◆ Dataset content
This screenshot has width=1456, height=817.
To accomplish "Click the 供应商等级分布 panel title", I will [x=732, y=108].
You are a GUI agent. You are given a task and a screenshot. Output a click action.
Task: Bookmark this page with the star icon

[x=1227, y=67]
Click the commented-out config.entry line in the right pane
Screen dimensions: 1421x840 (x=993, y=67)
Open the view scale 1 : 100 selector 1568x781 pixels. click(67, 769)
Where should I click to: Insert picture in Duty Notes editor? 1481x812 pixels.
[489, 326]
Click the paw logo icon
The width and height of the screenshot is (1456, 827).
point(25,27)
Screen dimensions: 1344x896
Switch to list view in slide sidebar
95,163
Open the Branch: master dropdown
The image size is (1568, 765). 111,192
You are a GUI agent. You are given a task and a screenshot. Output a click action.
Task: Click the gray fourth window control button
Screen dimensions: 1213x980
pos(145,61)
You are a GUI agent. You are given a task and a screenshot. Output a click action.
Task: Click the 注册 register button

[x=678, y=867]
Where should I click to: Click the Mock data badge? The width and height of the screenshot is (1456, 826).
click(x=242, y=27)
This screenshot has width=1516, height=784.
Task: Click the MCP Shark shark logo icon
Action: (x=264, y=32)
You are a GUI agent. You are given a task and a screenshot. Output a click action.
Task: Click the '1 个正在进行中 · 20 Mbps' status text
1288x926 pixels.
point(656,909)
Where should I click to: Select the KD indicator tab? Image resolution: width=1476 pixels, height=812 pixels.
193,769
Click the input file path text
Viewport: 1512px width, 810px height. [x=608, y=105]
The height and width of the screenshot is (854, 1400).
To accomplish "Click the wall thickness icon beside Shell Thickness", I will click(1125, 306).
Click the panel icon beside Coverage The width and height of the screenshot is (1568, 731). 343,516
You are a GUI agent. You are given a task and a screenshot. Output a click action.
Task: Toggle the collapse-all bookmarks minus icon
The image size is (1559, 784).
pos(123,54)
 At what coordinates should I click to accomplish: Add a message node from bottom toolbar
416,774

◆ Required work
Which lines above hold the word "will"? Copy each of them.

◆ Response to this task
To accomplish "Click the 供应商等级分布 panel title", I will [x=732, y=108].
To accomplish "Click the wall thickness icon beside Shell Thickness", I will click(1125, 306).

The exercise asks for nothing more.